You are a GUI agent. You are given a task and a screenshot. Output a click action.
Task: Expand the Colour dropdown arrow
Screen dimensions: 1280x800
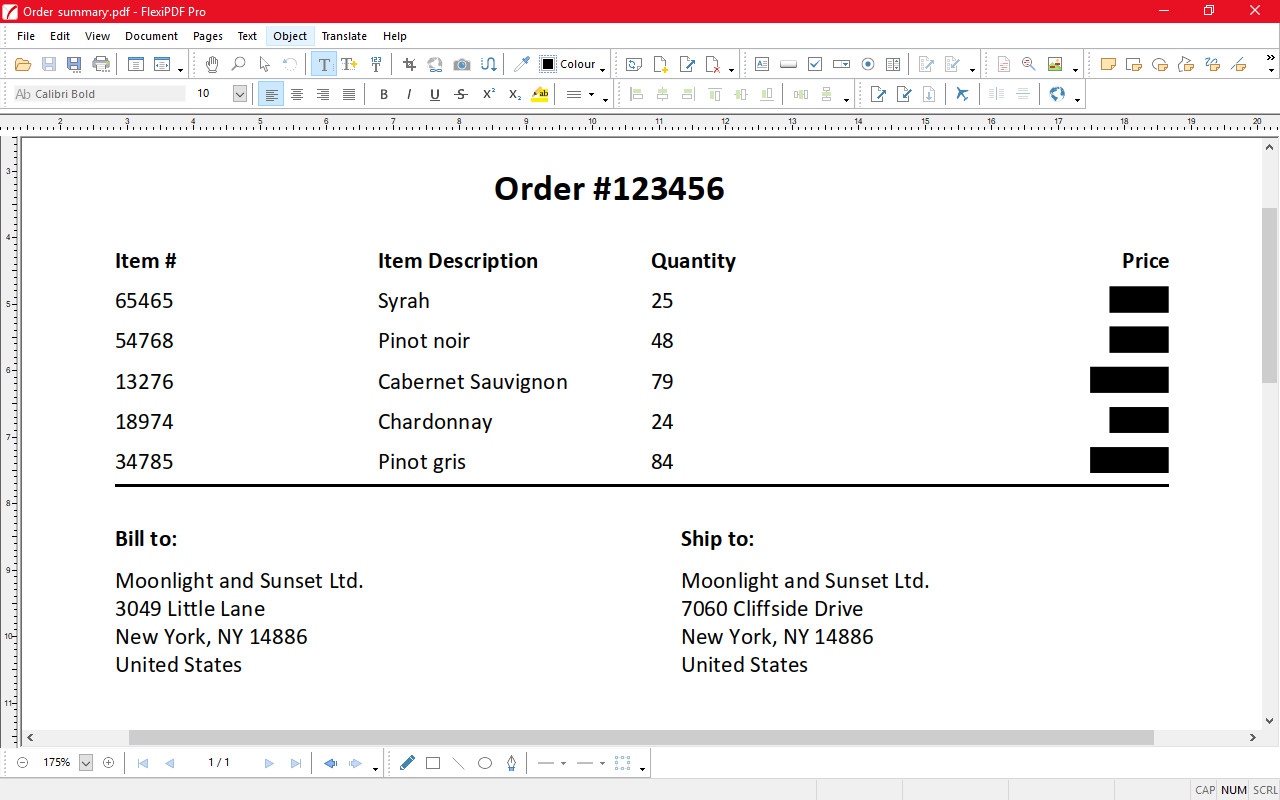(603, 67)
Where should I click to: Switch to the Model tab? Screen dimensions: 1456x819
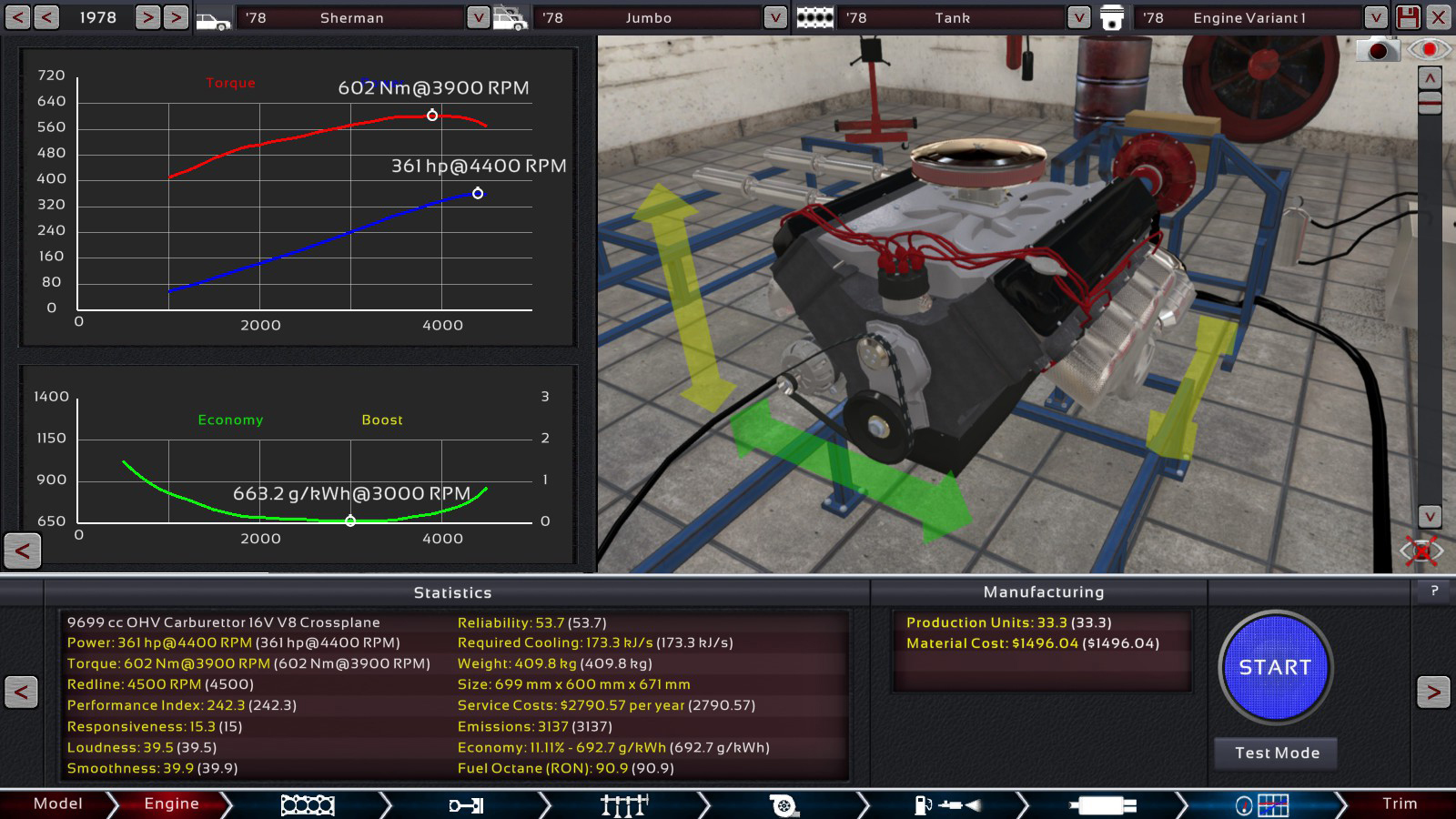(57, 804)
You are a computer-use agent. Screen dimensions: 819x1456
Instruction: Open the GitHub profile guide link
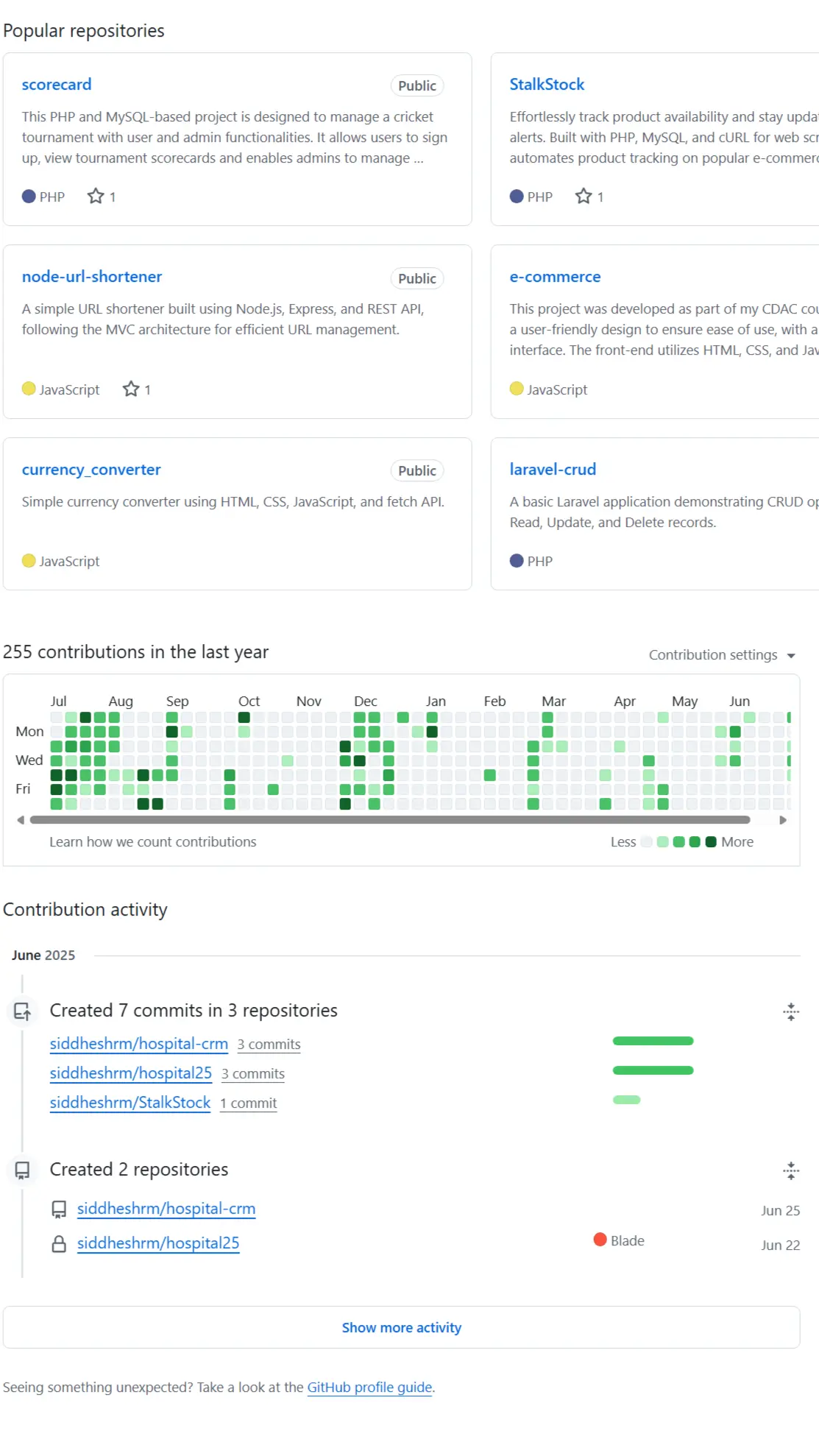[369, 1387]
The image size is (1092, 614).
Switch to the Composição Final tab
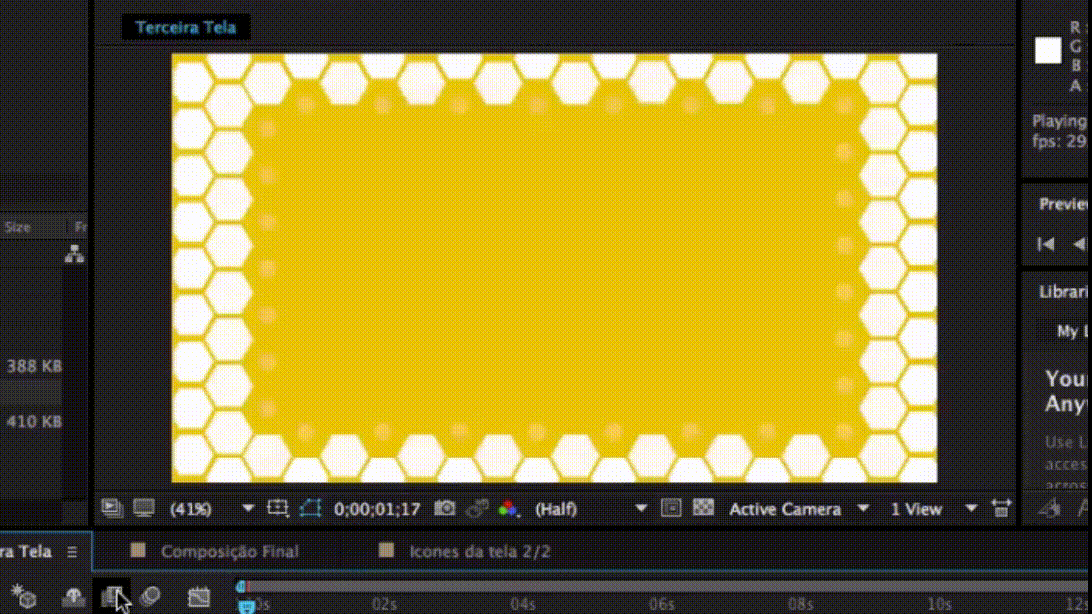pos(229,551)
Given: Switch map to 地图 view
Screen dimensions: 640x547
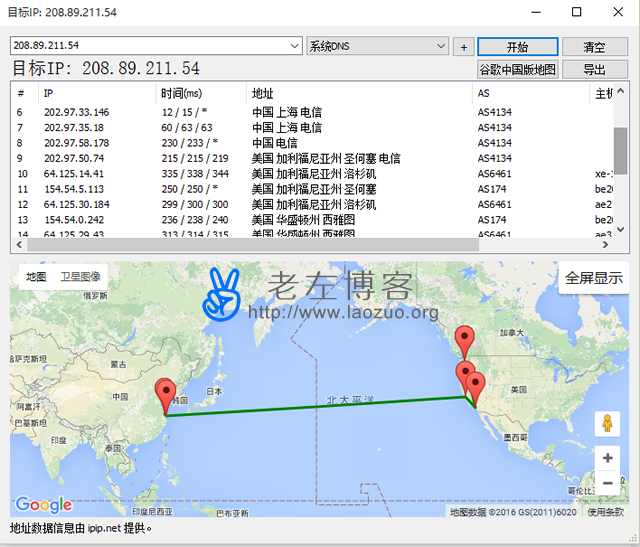Looking at the screenshot, I should (36, 276).
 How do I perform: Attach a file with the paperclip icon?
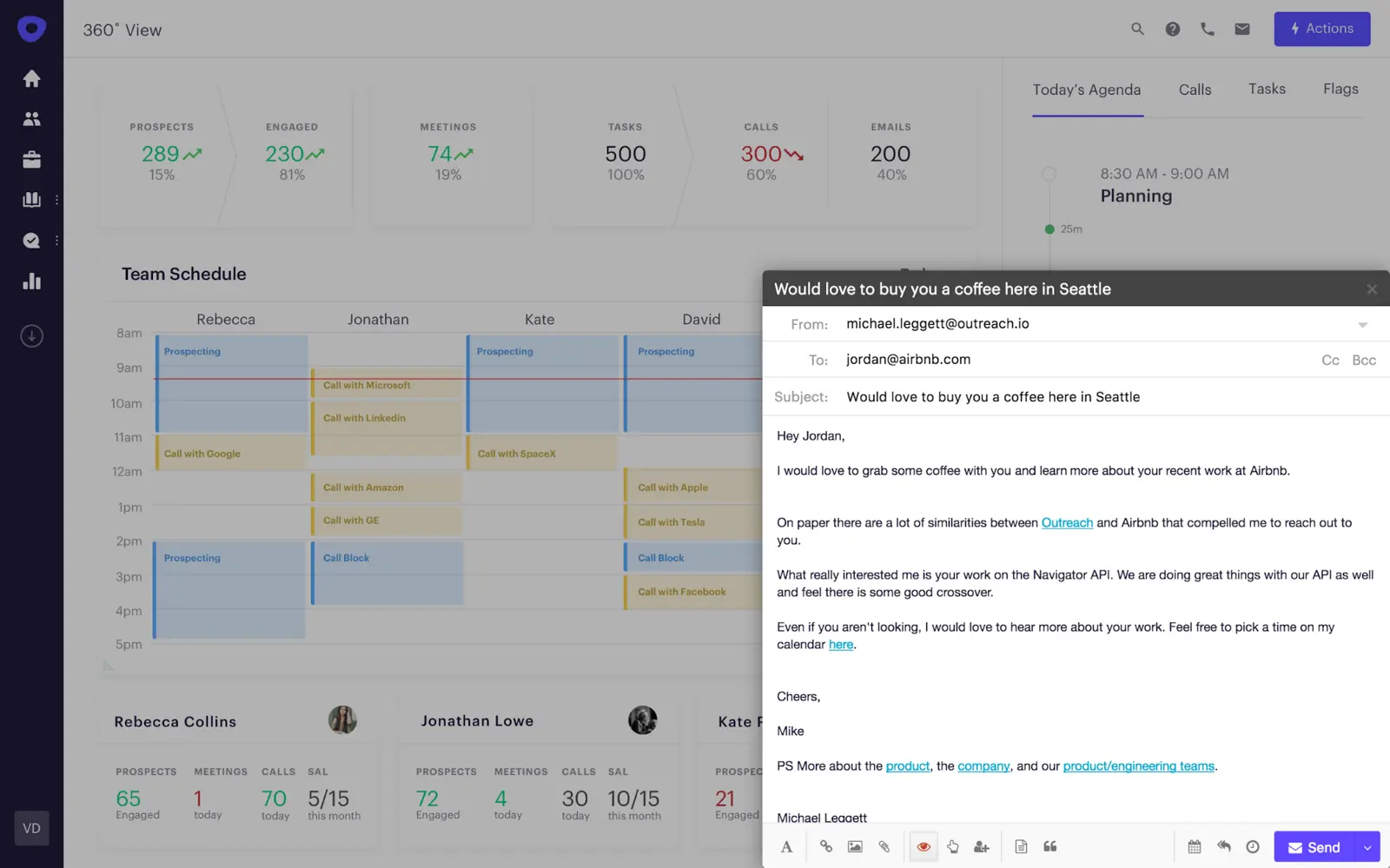[x=884, y=846]
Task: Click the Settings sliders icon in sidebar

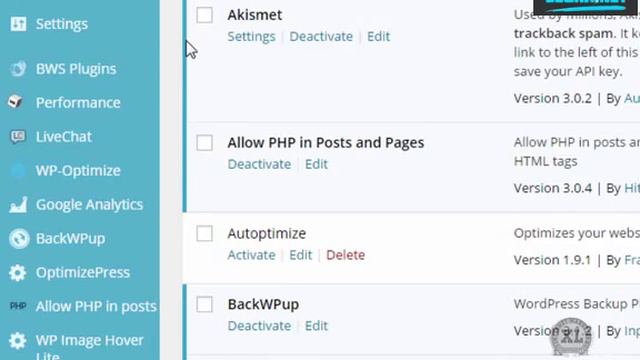Action: 18,24
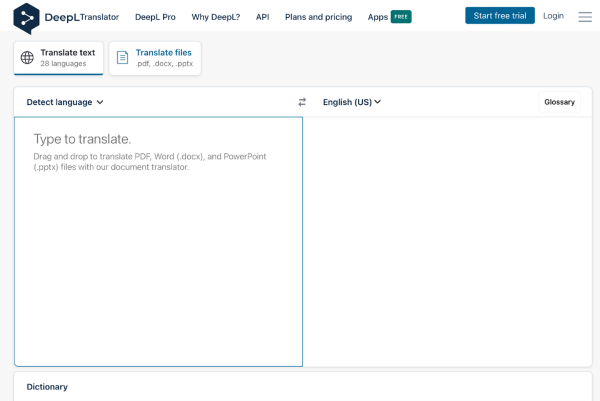Open the DeepL Pro menu item
Image resolution: width=600 pixels, height=401 pixels.
click(x=155, y=17)
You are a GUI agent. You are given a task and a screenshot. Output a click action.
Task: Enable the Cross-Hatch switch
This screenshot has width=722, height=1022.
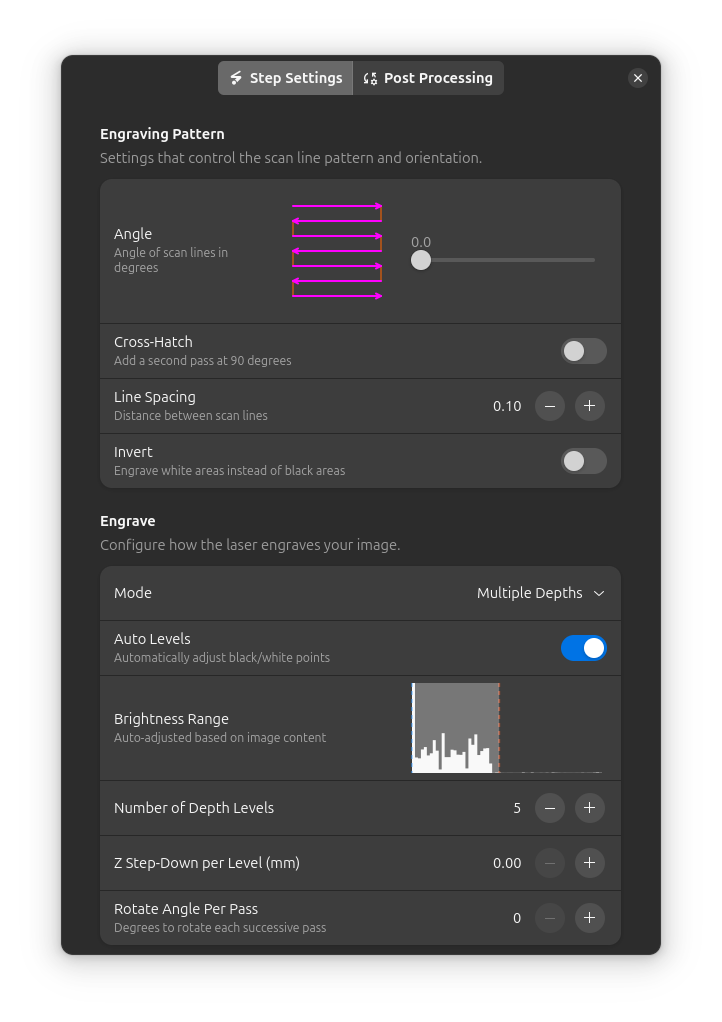point(584,351)
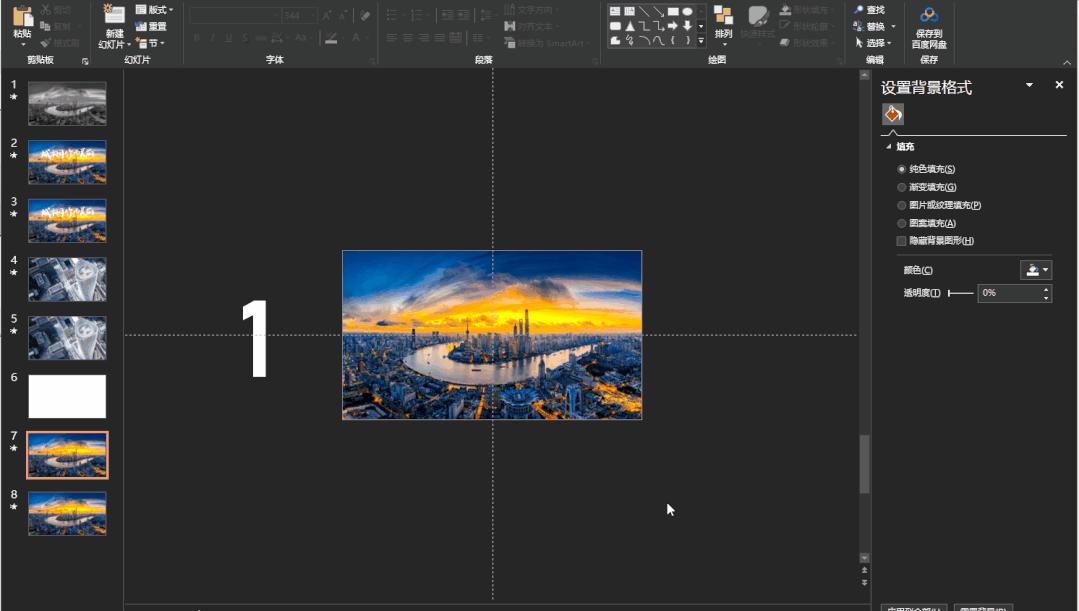Image resolution: width=1079 pixels, height=611 pixels.
Task: Click the New Slide icon
Action: pyautogui.click(x=114, y=15)
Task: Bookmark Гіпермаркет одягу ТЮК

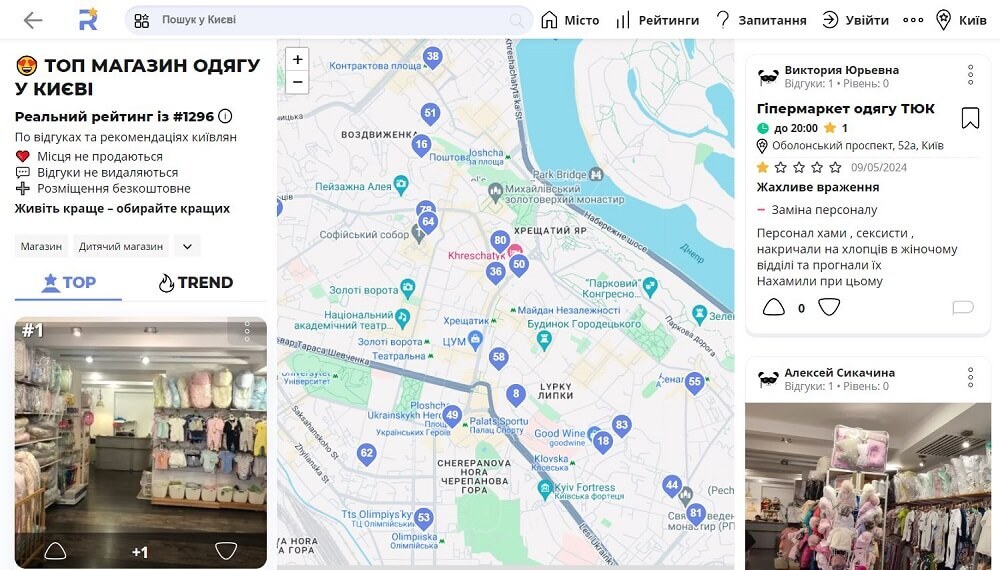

**Activity**
Although the records include pictures, the copy should reproduce every line exactly and none of the pictures.

**Task solution**
You are a GUI agent. You are given a task and a screenshot. Output a click action.
Task: Expand the Colour dropdown arrow
Screen dimensions: 1280x800
(603, 67)
Where should I click to: Switch to the Model tab? Screen dimensions: 1456x819
(57, 804)
You are a computer-use agent. Screen dimensions: 819x1456
Instruction: Open the GitHub profile guide link
[369, 1387]
The image size is (1092, 614).
Switch to the Composição Final tab
pos(229,551)
Given: Switch map to 地图 view
Screen dimensions: 640x547
Looking at the screenshot, I should (36, 276).
 How do I perform: Attach a file with the paperclip icon?
[x=884, y=846]
Task: Click the Settings sliders icon in sidebar

Action: 18,24
Open the DeepL Pro menu item
Image resolution: width=600 pixels, height=401 pixels.
click(x=155, y=17)
You are a GUI agent. You are given a task and a screenshot. Output a click action.
Task: Enable the Cross-Hatch switch
This screenshot has width=722, height=1022.
point(584,351)
Image resolution: width=1079 pixels, height=611 pixels.
Task: Click the New Slide icon
Action: pyautogui.click(x=114, y=15)
Task: Bookmark Гіпермаркет одягу ТЮК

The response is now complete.